* _Requirements_
Extract every line of the material below that contains the string "will", treating uppercase and lowercase as distinct.

* _Rows_
------------------------------------------------------------

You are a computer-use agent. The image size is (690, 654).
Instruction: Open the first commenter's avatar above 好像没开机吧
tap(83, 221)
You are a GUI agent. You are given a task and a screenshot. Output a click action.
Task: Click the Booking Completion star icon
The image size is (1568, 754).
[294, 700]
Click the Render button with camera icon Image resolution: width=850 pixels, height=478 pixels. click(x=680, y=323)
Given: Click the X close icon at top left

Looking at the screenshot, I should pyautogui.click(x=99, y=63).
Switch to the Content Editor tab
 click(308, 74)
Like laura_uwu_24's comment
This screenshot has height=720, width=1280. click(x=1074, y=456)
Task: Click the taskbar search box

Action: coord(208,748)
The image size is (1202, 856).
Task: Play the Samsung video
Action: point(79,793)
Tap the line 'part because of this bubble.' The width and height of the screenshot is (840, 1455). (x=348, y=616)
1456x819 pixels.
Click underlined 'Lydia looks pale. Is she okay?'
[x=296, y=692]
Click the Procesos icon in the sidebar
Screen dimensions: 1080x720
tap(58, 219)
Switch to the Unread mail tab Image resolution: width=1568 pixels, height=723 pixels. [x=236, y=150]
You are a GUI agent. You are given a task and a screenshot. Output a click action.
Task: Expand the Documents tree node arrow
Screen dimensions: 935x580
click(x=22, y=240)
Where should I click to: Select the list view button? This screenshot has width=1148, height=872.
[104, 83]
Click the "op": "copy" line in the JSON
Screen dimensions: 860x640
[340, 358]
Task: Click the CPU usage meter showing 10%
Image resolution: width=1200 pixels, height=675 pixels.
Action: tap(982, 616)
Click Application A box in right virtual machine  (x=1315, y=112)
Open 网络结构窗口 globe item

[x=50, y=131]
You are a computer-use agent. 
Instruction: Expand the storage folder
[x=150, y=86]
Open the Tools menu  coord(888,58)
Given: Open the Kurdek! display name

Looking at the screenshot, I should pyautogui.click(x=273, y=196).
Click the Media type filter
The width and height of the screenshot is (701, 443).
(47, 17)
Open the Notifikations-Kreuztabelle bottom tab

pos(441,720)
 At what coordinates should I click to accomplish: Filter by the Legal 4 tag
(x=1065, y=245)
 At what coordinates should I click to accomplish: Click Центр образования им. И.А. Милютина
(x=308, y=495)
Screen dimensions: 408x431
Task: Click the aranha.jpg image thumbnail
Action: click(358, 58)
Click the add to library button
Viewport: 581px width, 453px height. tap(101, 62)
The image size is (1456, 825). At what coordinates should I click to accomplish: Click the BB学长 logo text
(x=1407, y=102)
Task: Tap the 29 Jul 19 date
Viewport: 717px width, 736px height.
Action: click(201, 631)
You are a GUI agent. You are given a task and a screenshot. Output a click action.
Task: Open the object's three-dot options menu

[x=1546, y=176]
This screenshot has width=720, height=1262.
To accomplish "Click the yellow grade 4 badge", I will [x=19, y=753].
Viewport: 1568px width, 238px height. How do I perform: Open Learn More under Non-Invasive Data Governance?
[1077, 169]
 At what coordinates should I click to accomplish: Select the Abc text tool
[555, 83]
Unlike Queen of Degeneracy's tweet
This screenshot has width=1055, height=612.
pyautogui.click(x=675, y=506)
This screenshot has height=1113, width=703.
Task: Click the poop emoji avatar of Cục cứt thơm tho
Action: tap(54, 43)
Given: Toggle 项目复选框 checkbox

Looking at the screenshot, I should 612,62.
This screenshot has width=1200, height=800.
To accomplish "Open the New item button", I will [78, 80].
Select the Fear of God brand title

------------------------------------------------------------

* _The output_
To accomplish "Click the yellow grade 4 badge", I will [x=19, y=753].
To accomplish "Open the New item button", I will [78, 80].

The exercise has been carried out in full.